Data listing

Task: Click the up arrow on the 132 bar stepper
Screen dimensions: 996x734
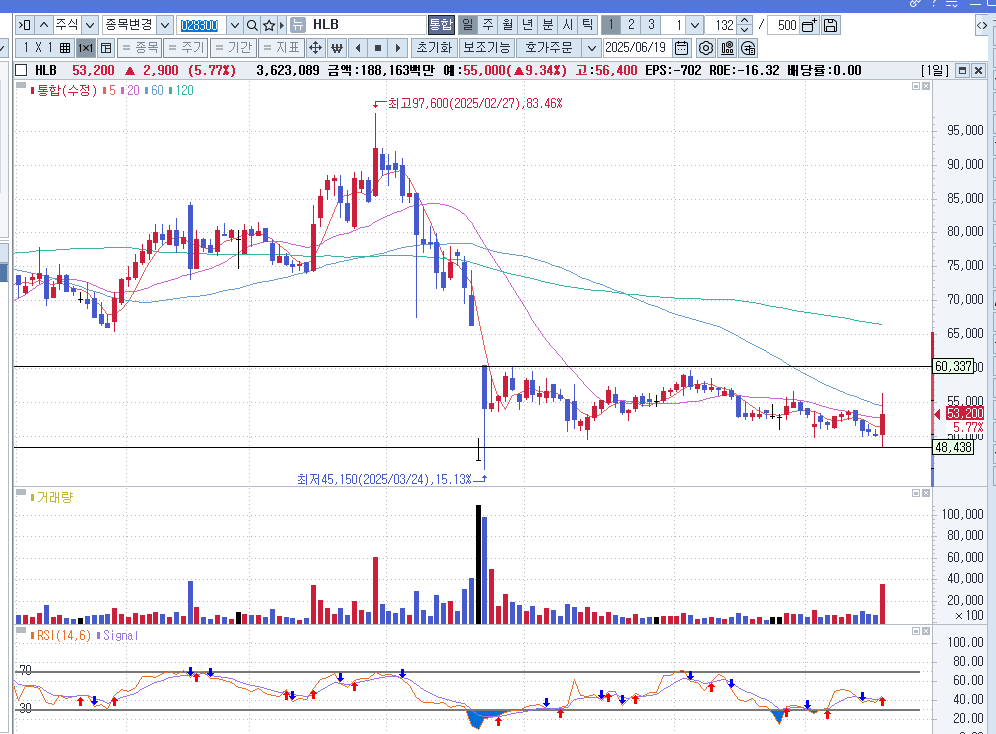Action: (x=745, y=21)
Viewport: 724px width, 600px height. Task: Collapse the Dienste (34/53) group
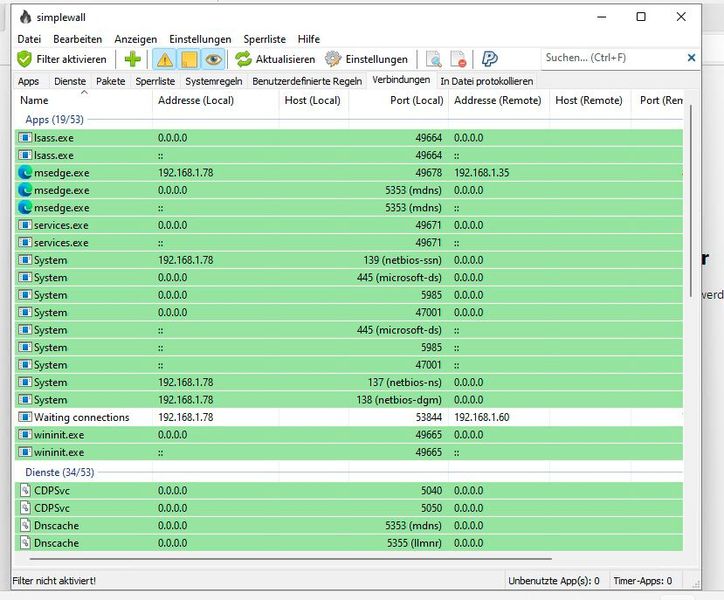point(56,470)
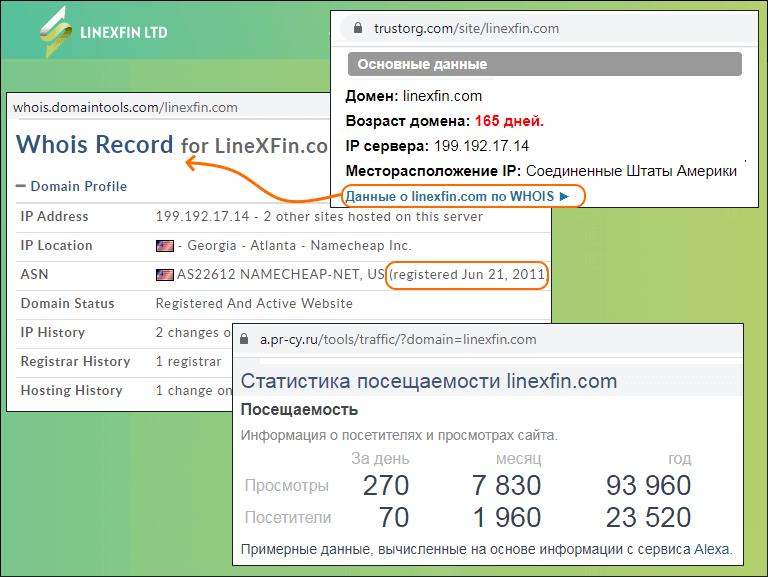Click the whois.domaintools.com/linexfin.com address bar
The width and height of the screenshot is (768, 577).
point(125,107)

AIM →
Put each nonblank line of the data listing above into a Markdown table with the columns No. and Text, numbering the rows in order. Leave the pictures out of the table.

THE RESULT →
| No. | Text |
|---|---|
| 1 | Task: Click the up arrow on the 132 bar stepper |
| 2 | Screen dimensions: 996x734 |
| 3 | Action: (x=745, y=21) |
| 4 | Viewport: 724px width, 600px height. Task: Collapse the Dienste (34/53) group |
| 5 | point(56,470) |
| 6 | Click the whois.domaintools.com/linexfin.com address bar |
| 7 | The width and height of the screenshot is (768, 577). |
| 8 | point(125,107) |